Water quality impacts of climate change, land use, and population growth in the Chesapeake Bay watershed

• Published in: Journal of the American Water Resources Association Vol. 59; no. 6; pp. 1313 - 1341
• Main Authors: Bhatt, Gopal, Linker, Lewis, Shenk, Gary, Bertani, Isabella, Tian, Richard, Rigelman, Jessica, Hinson, Kyle, Claggett, Peter
• Format: Journal Article
• Language: English
• Published: Middleburg Blackwell Publishing Ltd 01.12.2023
• Subjects: Air temperature; Annual precipitation; Chesapeake Bay; Climate change; Economic activities; Economic activity; Economic conditions; Environmental impact; Environmental restoration; Evapotranspiration; hydrology; Land use; Loads (forces); Phosphorus; Population dynamics; Population growth; Stream discharge; Stream flow; TMDL; Total maximum daily load; Vulnerability; Water quality; watershed model; Watersheds; Chesapeake Bay
• ISSN: 1093-474X; 1752-1688
• DOI: 10.1111/1752-1688.13144

The 2010 Chesapeake Bay Total Maximum Daily Load was established for the water quality and ecological restoration of the Chesapeake Bay. In 2017, the latest science, data, and modeling tools were used to develop revised Watershed Implementation Plans (WIPs). In this article, we examine the vulnerability of the Chesapeake Bay watershed to the combined pressures of climate change and growth in population, agricultural intensity, and economic activity for the 60‐year period 1995–2055. The results will be used to revise WIPs, as needed, to account for expected increases in loads.
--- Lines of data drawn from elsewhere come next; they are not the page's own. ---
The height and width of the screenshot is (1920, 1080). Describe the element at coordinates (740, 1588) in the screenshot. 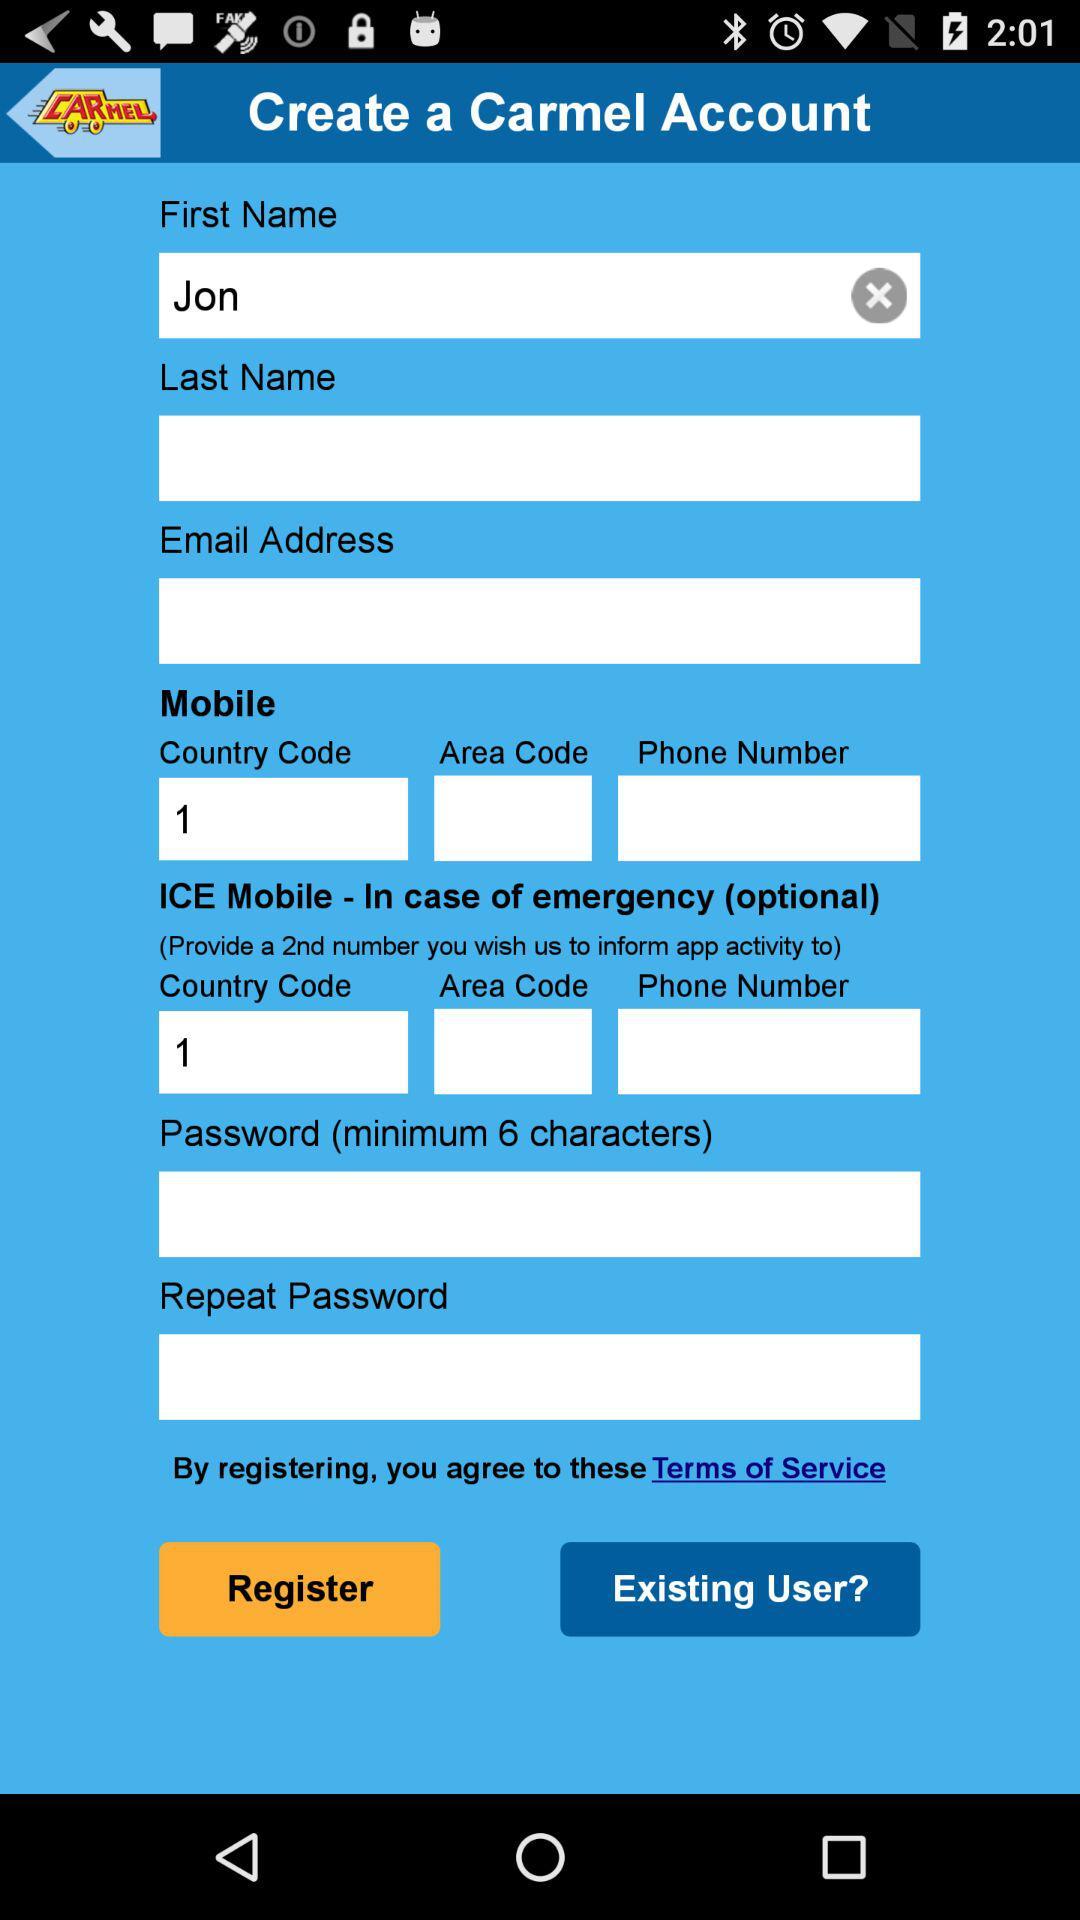

I see `item below by registering you item` at that location.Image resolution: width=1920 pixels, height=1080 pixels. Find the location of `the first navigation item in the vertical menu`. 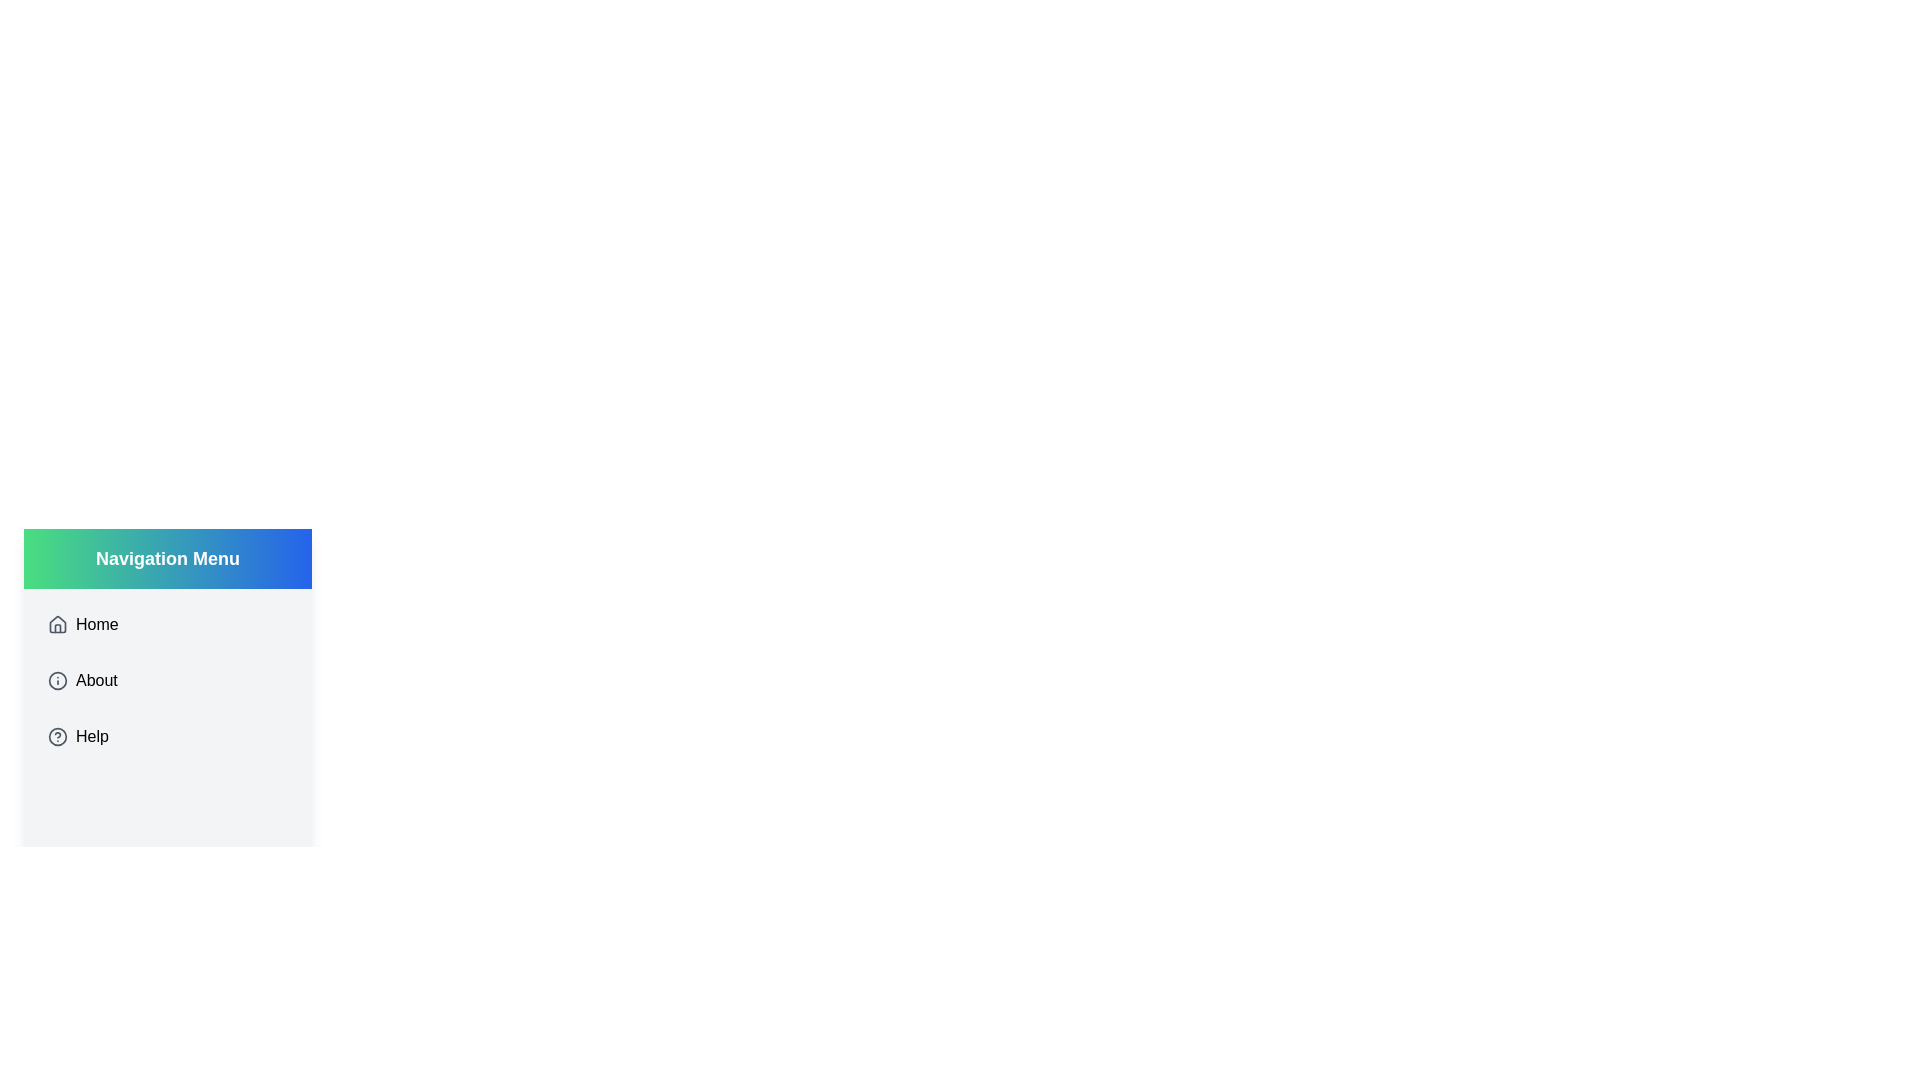

the first navigation item in the vertical menu is located at coordinates (168, 623).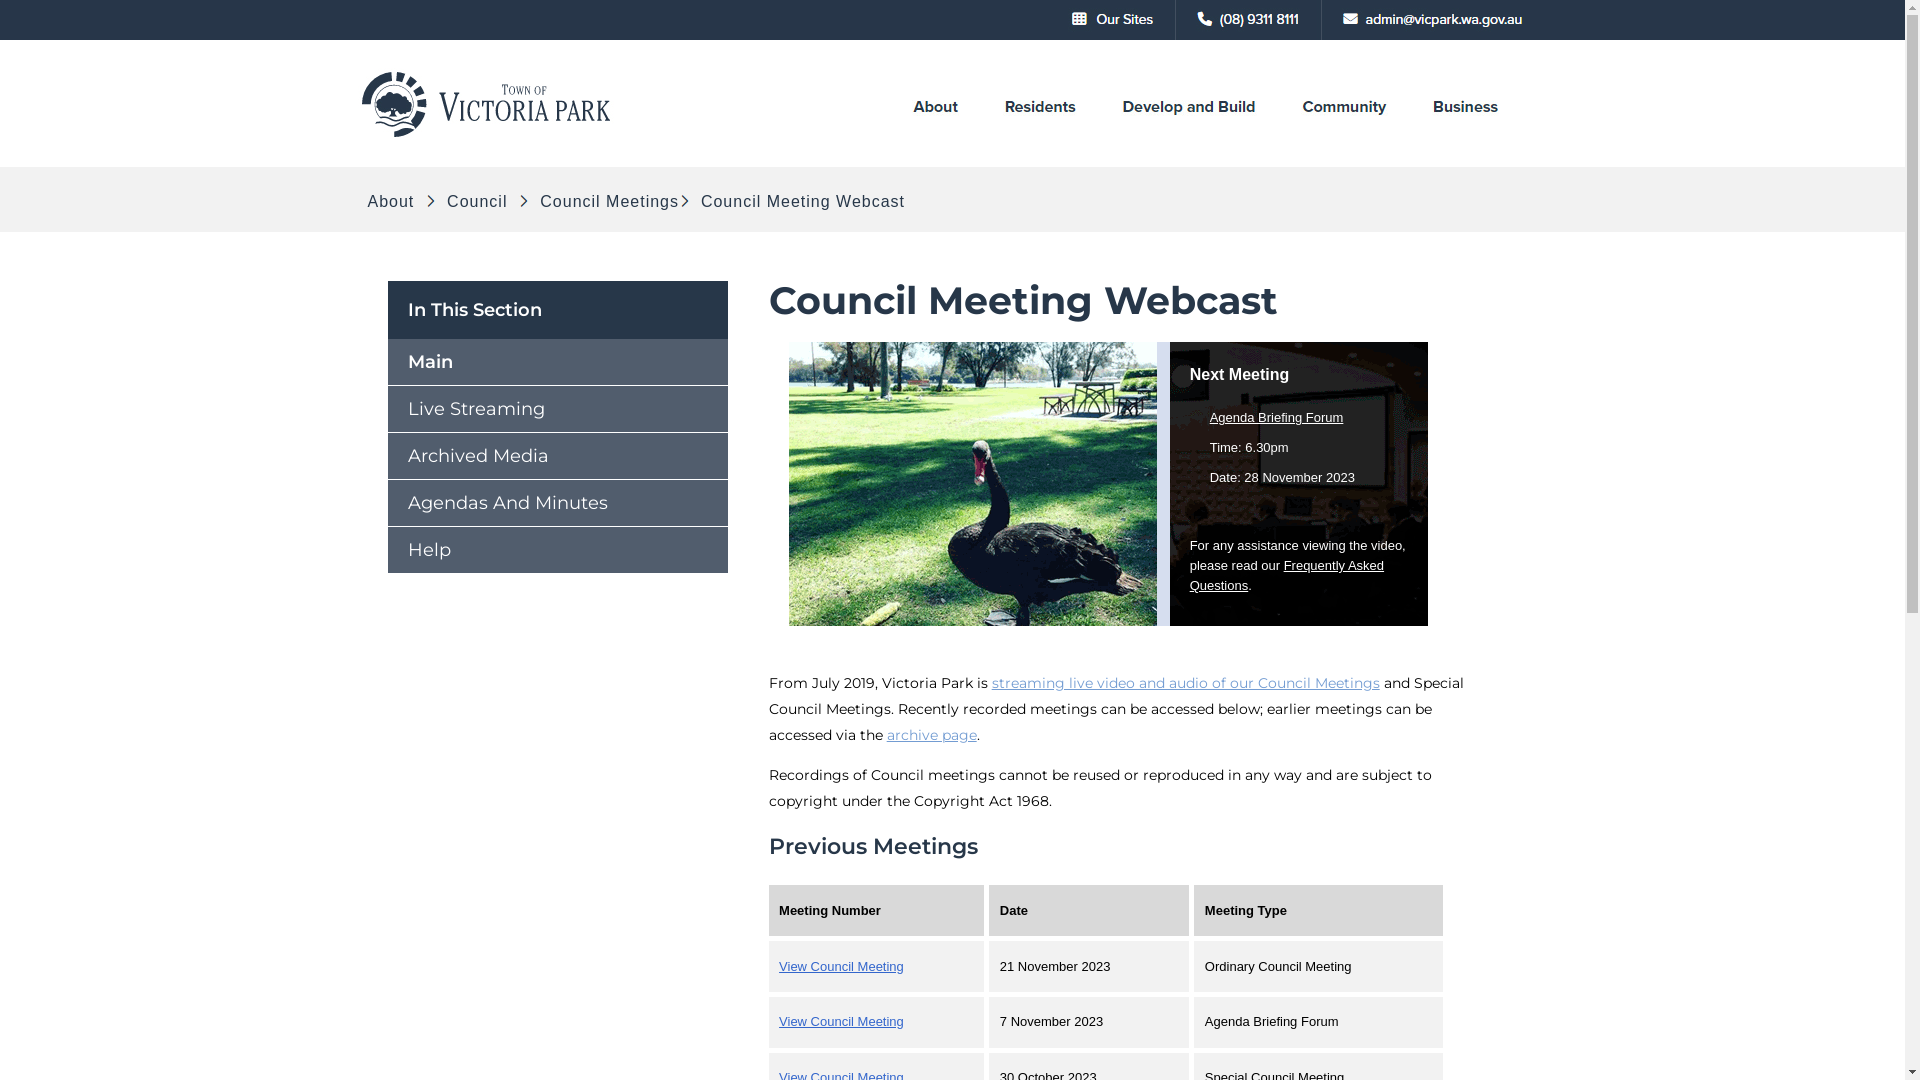  Describe the element at coordinates (1465, 135) in the screenshot. I see `'Business'` at that location.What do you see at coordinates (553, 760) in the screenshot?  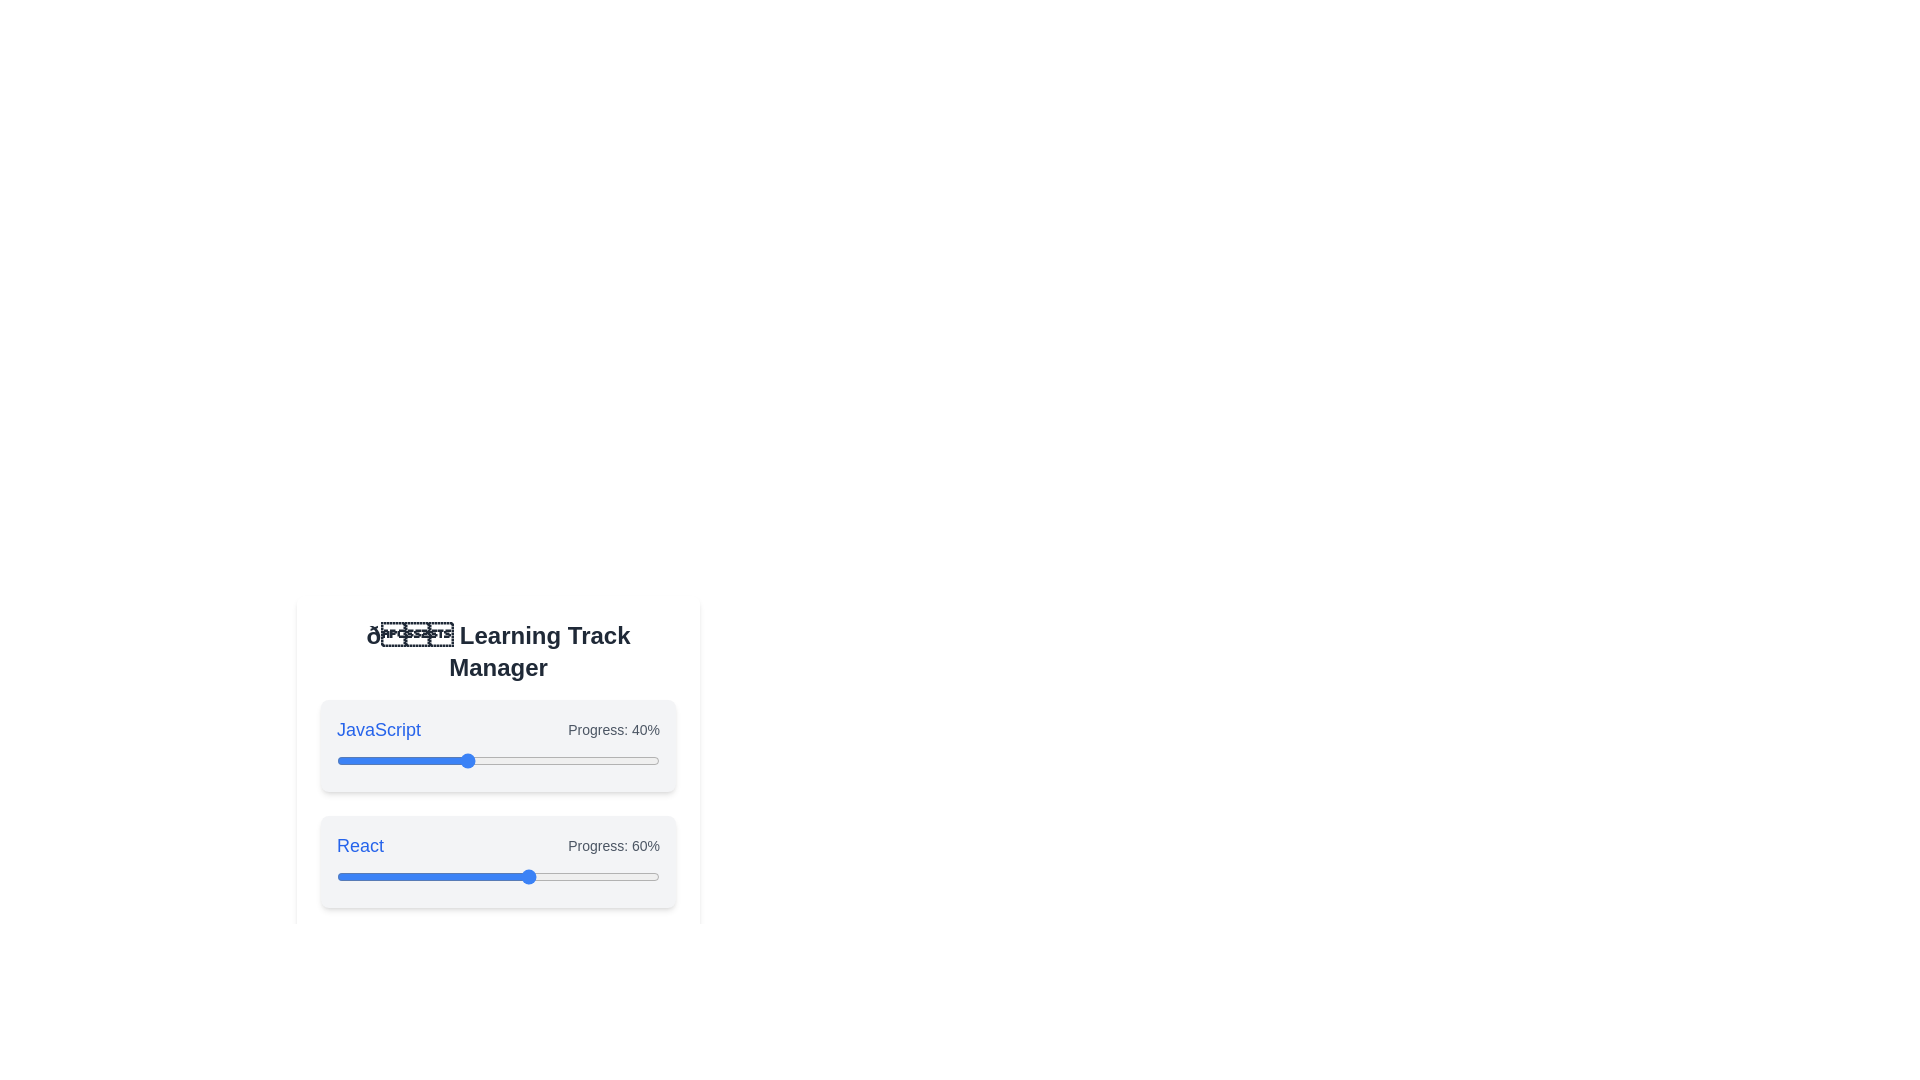 I see `the JavaScript progress` at bounding box center [553, 760].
Assessing changes relative to 1995 for the years 2025, 2035, 2045, and 2055, mean annual precipitation increases of 3.11%, 4.21%, 5.34%, and 6.91%, respectively, air temperature increases of 1.12, 1.45, 1.84, and 2.12°C, respectively, and potential evapotranspiration increases of 3.36%, 4.43%, 5.54%, and 6.35%, respectively, are projected. Population in the watershed is expected to grow by 3.5 million between 2025 and 2055. Watershed model results show incremental increases in streamflow (2.3%–6.2%), nitrogen (2.6%–10.8%), phosphorus (4.5%–26.7%), and sediment (3.8%–18.8%) loads to the tidal Bay due to climate change. Growth in population, agricultural intensity, development, and economic activity resulted in relatively smaller increases in loads compared to climate change.